The authors of a new study published in the journal Drug Safety pointed out that achieving a target level that low usually requires the use of high-intensity statins, which have been associated with a higher risk of diabetes progression.1

The study team from the University of Central Florida and the Orlando VA Healthcare System sought to assess the association of strict (≤ 70 mg/dL) versus lenient (> 70 to100 mg/dL) LDL-C lowering on major adverse cardiovascular events (MACE), diabetes progression, diabetes microvascular complications, and total mortality in patients with diabetes.

The retrospective propensity score (PS)-matched study used a national cohort of, predominantly male, veterans diagnosed with diabetes without prior cardiovascular disease from fiscal years 2003-2015. All were initiated on a statin. The researchers focused on the difference between strict and lenient LDL-C lowering, taking into account. 65 baseline characteristics, including comorbidities, risk scores, medication classes usage, vital signs and laboratory data.

Defined as the key outcomes were MACE, diabetes progression, microvascular diabetes complications and total mortality.

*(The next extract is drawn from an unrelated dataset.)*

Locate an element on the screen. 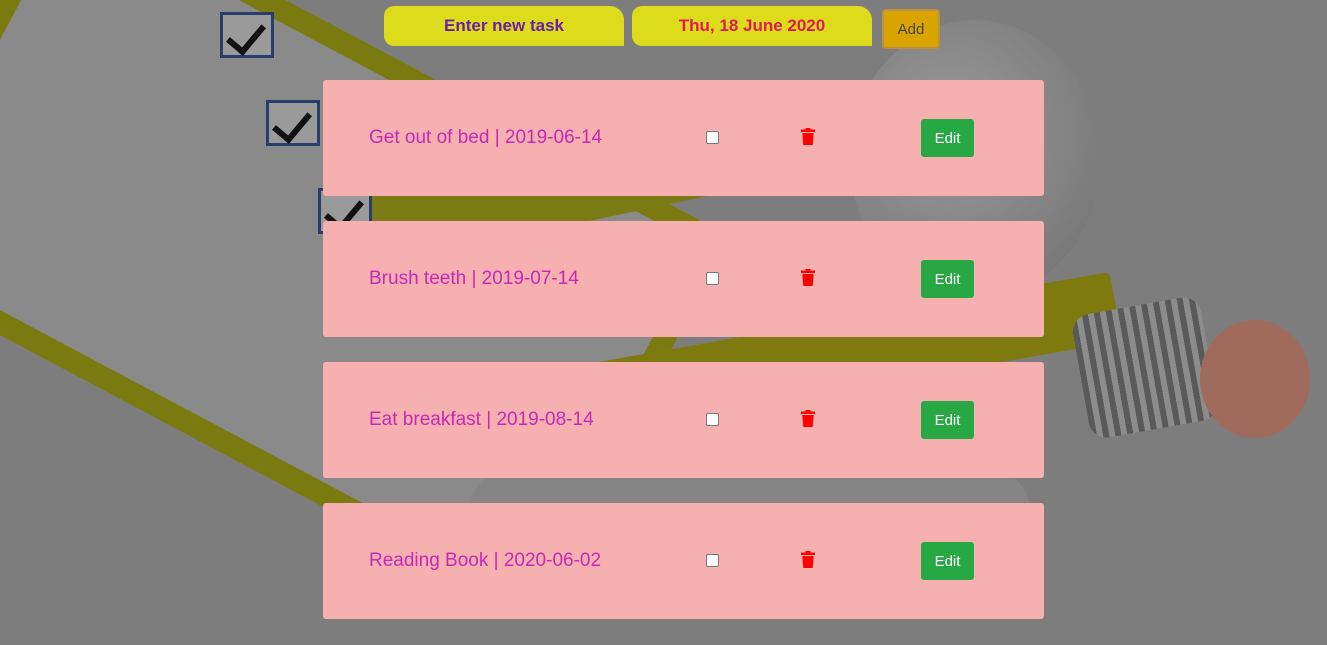 Image resolution: width=1327 pixels, height=645 pixels. task-item: Eat breakfast | 2019-08-14 Edit is located at coordinates (684, 420).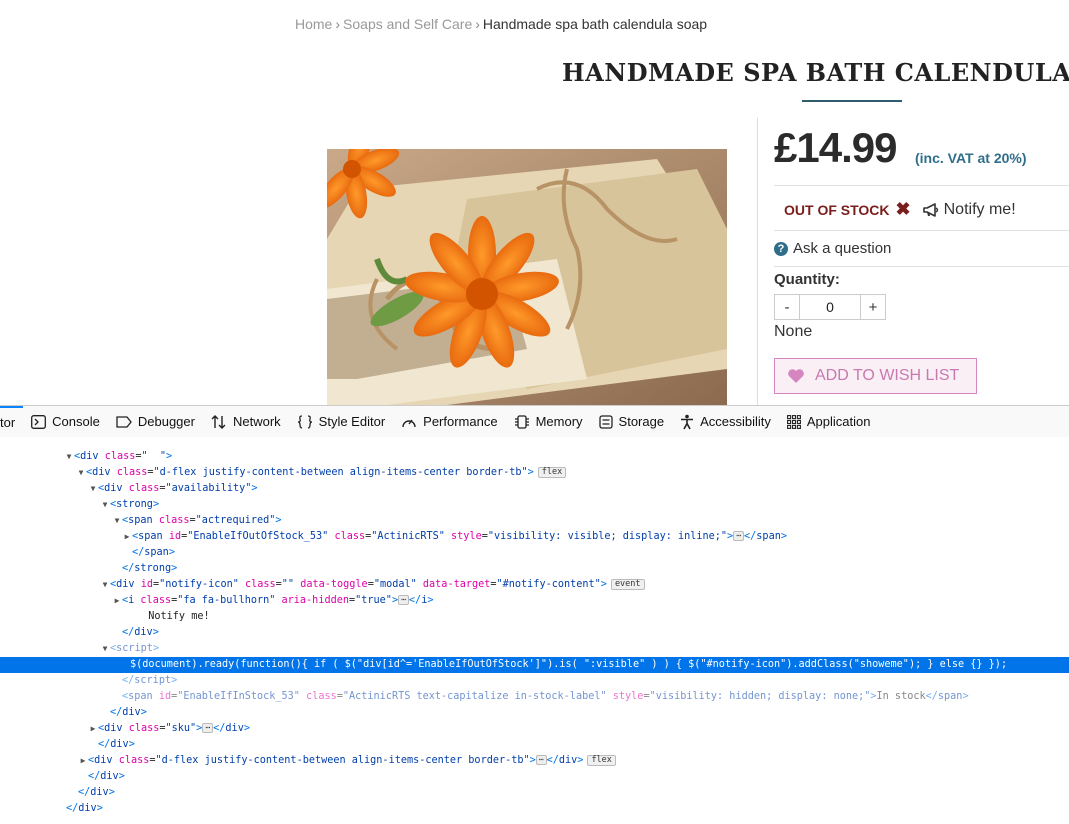 The height and width of the screenshot is (824, 1069). Describe the element at coordinates (873, 307) in the screenshot. I see `quantity-increment-button: +` at that location.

From 80,110 eligible patients, the study team propensity score-matched 21,294 pairs of statin initiators with strict or lenient LDL-C lowering. The veterans’ mean (SD) age was 64 (9.5) years, and mean (SD) duration of follow-up was 6 (3) years.

Results indicated that MACE was similar in the PS-matched groups [6.1% in strict versus 5.8% in lenient; odds ratio (OR): 1.06; 95% confidence interval (95% CI) 0.98-1.15, P = 0.17]. On the other hand, diabetes progression was higher among the strict vs lenient group (66.7% in strict versus 64.1% in lenient; OR 1.12; 95% CI 1.08-1.17, P < 0.001). No difference was determined in microvascular diabetes complications (22.3% in strict versus 21.9% in lenient; OR 1.02; 95% CI 0.98-1.07, P = 0.31) and no difference in total mortality (14.6% in strict versus 15% in lenient; OR 0.97; 95% CI 0.92-1.02, P = 0.20).

“Strict compared with lenient lowering of LDL-C with statins in men with diabetes without preexisting ASCVD did not decrease the risk of MACE but was associated with an increased diabetes progression,” the researchers concluded. “Clinicians should monitor their patients for diabetes progression upon escalating statins to achieve LDL-C levels ≤ 70 mg/dL.”

 

  1. Odeleye V, Masarweh O, Restrepo J, Alvarez CA, Mansi IA. Association of Strict Versus Lenient Cholesterol Lowering with Cardiac Outcomes, Diabetes Progression and Complications, and Mortality in Patients with Diabetes Treated with Statins: Is Less More? Drug Saf. 2023 Oct 2. doi: 10.1007/s40264-023-01347-8. Epub ahead of print. PMID: 37782373.